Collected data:
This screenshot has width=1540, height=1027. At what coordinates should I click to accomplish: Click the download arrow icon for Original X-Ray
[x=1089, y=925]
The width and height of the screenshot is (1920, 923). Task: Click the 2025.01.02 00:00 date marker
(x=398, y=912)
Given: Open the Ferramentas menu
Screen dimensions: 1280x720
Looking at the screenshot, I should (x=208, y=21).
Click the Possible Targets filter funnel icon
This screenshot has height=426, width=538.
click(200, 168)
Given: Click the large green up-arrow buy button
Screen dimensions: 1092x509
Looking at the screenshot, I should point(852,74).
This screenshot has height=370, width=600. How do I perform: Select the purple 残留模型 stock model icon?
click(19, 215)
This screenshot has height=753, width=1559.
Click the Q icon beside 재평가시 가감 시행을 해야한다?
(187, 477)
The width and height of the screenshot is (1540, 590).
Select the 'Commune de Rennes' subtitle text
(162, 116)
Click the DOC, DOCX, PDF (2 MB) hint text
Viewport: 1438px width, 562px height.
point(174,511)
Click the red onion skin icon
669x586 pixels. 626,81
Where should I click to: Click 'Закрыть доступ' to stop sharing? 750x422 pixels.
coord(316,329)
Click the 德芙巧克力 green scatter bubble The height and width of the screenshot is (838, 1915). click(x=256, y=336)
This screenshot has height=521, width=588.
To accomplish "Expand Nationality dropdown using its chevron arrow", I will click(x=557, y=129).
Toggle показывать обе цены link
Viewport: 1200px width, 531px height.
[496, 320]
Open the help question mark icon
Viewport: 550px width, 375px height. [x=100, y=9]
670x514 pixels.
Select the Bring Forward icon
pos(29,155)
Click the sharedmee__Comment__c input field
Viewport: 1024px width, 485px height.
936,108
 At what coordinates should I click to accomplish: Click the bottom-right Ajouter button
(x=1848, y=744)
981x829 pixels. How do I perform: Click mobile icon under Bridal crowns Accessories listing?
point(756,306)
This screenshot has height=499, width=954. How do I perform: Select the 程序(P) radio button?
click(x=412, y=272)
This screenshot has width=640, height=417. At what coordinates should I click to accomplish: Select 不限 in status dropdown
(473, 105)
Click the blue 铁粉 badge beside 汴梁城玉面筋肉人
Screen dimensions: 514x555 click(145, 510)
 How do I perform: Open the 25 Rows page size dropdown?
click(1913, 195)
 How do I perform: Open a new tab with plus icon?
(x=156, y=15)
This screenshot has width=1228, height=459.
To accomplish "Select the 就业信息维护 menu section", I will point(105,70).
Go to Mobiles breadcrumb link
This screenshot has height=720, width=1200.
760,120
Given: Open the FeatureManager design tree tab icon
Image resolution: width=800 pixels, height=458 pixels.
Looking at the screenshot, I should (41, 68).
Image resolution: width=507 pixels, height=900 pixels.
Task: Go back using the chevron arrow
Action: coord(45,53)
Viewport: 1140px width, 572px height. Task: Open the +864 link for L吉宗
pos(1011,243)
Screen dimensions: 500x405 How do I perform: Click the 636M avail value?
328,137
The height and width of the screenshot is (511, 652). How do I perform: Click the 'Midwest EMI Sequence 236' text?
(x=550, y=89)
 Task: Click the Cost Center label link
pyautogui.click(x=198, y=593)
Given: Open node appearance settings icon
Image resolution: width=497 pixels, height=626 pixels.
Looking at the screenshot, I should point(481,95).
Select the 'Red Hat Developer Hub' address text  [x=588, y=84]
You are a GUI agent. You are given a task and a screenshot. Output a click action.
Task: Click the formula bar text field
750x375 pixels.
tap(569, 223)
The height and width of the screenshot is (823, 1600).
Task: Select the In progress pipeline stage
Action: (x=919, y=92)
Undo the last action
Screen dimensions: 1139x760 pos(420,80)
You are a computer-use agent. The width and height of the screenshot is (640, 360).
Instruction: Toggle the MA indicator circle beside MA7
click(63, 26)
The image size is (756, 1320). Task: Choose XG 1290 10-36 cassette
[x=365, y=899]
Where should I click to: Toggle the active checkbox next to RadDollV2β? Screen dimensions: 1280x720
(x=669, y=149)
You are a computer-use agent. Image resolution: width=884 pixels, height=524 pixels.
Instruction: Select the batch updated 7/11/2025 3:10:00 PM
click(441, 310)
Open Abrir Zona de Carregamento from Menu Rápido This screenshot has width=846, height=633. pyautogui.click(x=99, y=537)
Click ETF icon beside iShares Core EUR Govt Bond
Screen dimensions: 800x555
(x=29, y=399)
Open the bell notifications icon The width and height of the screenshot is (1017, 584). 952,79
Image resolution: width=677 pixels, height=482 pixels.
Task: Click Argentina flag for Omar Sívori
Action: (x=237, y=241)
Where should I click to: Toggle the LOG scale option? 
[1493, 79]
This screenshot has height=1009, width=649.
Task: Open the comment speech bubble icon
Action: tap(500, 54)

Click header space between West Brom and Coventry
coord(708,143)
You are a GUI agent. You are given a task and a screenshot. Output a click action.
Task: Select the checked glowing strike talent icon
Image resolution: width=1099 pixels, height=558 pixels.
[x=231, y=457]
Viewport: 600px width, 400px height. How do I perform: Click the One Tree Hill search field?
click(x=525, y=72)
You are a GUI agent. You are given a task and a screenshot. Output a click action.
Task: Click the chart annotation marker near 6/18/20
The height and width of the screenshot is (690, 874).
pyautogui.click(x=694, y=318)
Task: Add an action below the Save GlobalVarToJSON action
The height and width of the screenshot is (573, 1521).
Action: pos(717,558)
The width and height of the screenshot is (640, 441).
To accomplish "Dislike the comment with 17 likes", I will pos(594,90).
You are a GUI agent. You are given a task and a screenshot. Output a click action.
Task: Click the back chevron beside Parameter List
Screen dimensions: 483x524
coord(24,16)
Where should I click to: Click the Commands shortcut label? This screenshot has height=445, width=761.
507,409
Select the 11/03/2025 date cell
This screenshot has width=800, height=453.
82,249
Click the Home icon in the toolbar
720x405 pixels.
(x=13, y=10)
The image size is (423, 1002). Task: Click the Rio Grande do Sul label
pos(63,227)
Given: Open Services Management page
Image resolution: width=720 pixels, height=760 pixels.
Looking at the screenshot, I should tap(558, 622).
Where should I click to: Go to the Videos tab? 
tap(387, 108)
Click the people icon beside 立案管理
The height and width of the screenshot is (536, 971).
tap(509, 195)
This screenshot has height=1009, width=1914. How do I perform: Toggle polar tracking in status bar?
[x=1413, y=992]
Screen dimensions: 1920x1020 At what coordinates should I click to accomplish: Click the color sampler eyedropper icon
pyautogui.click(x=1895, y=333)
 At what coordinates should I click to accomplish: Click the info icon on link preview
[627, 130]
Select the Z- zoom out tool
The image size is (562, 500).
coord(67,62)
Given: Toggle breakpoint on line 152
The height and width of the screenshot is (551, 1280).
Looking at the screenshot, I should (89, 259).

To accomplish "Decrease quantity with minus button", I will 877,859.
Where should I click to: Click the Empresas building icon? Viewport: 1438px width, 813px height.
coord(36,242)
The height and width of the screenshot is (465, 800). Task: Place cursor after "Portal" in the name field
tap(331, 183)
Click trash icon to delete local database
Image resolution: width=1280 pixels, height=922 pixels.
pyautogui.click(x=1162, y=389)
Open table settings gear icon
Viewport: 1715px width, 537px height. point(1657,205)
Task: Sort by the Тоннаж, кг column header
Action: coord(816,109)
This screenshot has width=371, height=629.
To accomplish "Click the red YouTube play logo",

WHAT THIS TASK INVOLVES: Could you return all lines from the records that include the word "green"?

THE COMPLETED TASK:
Given: Click the large green up-arrow buy button
Click the 德芙巧克力 green scatter bubble The height and width of the screenshot is (838, 1915). click(x=256, y=336)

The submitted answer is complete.